◆ Work to complete ◆
Convert everything from the line containing "Given: Open the View installed updates link" down to the line containing "Looking at the screenshot, I should point(101,109)." into a two-column CSV with the headers text and answer. Give one line per row, with each field quoted and line breaks replaced by spaces.

BEGIN

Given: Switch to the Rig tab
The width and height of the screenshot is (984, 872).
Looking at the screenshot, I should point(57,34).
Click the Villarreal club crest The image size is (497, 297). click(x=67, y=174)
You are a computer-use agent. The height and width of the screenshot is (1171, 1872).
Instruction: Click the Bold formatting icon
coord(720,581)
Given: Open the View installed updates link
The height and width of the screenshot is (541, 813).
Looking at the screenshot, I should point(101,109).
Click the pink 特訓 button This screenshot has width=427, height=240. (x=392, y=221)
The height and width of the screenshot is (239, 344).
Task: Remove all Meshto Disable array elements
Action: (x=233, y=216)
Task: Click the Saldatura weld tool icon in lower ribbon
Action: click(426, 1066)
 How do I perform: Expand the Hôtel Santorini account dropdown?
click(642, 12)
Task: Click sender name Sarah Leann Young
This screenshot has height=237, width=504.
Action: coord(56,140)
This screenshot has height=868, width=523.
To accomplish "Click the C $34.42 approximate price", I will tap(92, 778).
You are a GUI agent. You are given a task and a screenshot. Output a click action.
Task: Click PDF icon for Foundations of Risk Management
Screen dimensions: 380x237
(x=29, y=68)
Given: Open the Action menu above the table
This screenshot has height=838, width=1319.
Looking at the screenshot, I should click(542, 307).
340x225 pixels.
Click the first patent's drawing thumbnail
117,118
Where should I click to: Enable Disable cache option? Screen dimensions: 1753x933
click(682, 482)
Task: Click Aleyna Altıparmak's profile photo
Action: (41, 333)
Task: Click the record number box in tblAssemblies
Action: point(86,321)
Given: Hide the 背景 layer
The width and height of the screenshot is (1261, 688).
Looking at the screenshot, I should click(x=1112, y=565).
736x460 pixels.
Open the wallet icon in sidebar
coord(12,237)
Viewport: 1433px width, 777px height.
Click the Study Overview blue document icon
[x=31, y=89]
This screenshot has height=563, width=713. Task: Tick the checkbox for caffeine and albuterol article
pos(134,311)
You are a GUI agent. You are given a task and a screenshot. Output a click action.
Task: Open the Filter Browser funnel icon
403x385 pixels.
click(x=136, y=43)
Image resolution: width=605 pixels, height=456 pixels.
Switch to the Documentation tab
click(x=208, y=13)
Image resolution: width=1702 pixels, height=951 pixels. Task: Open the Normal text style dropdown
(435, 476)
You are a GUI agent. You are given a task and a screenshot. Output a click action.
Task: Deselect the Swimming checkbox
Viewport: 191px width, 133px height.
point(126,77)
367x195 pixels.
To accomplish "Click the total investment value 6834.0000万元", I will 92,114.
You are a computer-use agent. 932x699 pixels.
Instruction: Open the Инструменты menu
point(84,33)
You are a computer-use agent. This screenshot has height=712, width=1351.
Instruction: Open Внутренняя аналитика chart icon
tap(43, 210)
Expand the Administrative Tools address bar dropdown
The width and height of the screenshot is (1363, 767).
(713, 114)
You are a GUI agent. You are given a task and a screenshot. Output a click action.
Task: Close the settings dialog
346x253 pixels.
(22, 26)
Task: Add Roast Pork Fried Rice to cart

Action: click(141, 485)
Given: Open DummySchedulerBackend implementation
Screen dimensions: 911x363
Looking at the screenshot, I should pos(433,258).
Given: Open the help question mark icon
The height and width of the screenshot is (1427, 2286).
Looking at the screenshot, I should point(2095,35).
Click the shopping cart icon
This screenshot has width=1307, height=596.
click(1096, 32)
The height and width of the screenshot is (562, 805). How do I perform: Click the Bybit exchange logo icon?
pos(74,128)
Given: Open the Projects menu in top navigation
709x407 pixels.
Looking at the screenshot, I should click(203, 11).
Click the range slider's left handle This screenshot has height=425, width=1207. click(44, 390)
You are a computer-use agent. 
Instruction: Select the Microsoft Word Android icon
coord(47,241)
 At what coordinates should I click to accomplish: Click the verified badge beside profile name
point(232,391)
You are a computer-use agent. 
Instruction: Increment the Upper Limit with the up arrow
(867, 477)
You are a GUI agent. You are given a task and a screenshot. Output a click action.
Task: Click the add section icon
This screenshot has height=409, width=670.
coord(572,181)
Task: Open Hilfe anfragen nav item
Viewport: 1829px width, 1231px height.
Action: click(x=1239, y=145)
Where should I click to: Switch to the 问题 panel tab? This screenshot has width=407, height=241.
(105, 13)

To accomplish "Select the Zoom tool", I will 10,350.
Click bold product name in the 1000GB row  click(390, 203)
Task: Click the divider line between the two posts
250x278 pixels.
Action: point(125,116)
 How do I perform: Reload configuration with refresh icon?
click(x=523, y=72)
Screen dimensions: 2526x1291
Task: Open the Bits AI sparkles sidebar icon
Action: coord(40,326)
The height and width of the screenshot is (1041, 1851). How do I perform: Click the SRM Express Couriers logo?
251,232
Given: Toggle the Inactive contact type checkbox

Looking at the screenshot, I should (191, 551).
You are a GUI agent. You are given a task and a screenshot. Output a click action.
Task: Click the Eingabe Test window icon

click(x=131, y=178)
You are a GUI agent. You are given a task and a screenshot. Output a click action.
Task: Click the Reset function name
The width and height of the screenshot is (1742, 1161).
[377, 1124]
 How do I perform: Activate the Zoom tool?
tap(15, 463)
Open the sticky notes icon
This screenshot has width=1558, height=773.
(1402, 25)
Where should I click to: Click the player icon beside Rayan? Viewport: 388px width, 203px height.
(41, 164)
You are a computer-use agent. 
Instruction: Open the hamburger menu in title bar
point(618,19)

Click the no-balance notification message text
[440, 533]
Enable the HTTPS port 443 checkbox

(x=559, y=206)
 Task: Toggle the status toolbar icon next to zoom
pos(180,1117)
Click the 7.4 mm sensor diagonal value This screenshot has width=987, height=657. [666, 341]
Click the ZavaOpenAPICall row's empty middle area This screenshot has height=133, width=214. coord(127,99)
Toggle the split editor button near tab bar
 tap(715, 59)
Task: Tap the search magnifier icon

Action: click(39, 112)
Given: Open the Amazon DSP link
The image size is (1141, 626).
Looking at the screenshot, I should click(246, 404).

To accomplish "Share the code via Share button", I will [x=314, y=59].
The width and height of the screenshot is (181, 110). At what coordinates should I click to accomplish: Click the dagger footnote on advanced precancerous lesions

END

◆ Final result ◆
text,answer
"Given: Open the View installed updates link The height and width of the screenshot is (541, 813).","Looking at the screenshot, I should point(101,109)."